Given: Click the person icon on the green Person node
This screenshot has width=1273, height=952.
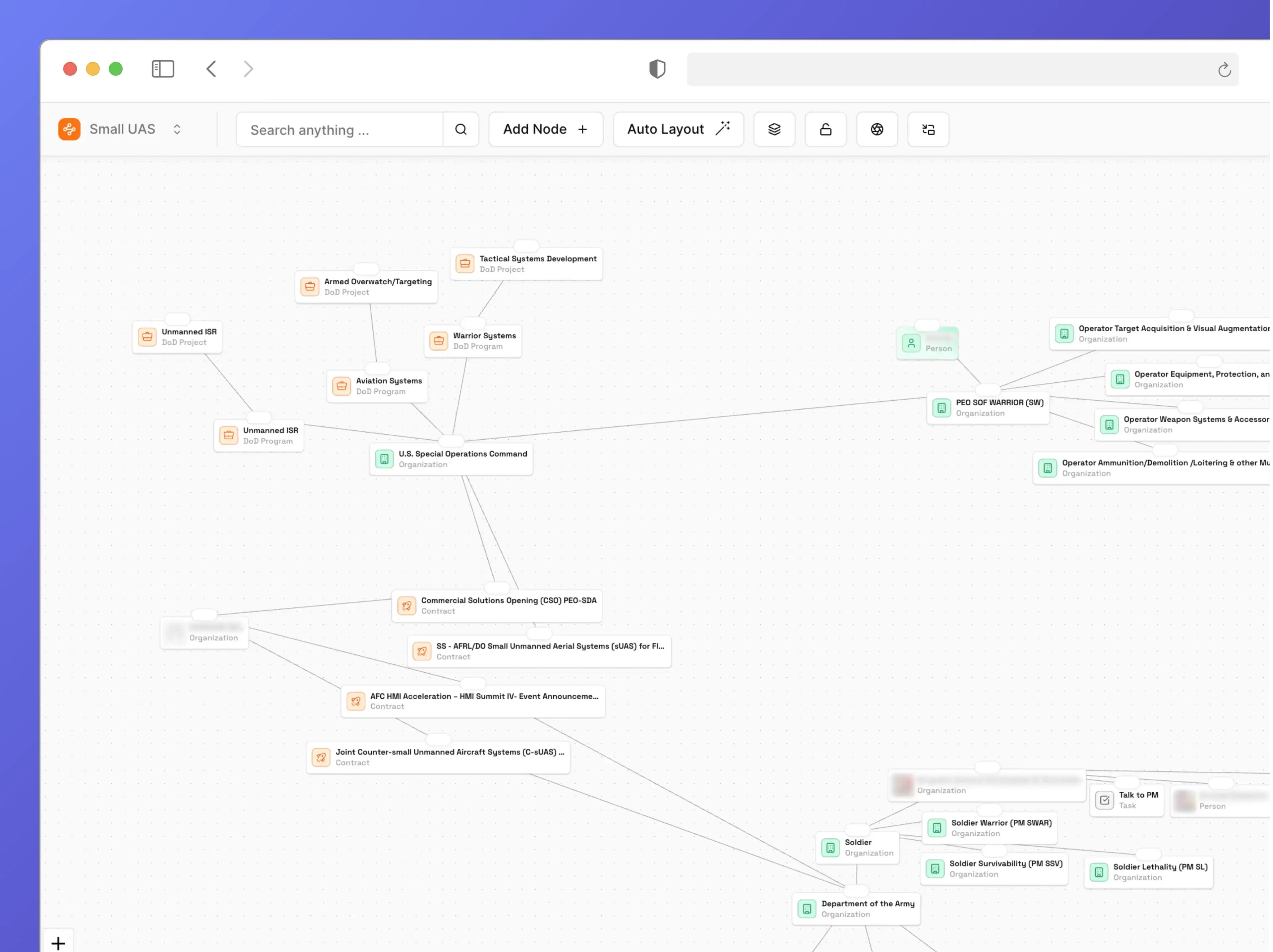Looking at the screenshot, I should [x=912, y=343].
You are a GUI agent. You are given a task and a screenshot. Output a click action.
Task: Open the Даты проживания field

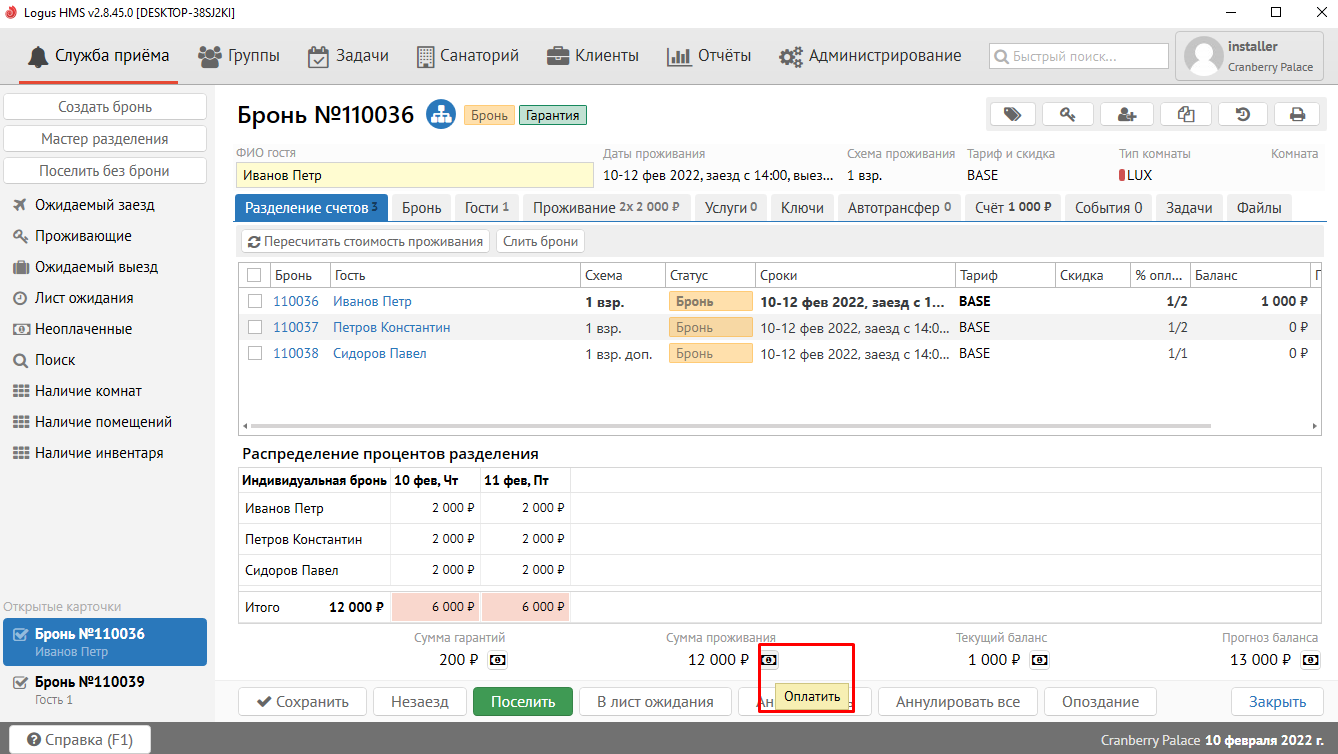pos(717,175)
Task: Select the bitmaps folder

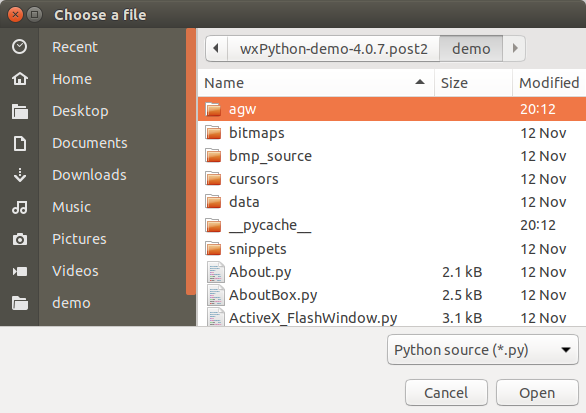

· · · · · · ·

Change "green" to "blue" in the rows above and write them out again with nothing else altered. Leave the pictures out.

# Expected answer:
Given: Click the person icon on the blue Person node
This screenshot has width=1273, height=952.
Looking at the screenshot, I should [x=912, y=343].
You are a GUI agent. You are given a task and a screenshot. Output a click action.
Task: Open the Даты проживания field

pos(717,175)
Task: Select the bitmaps folder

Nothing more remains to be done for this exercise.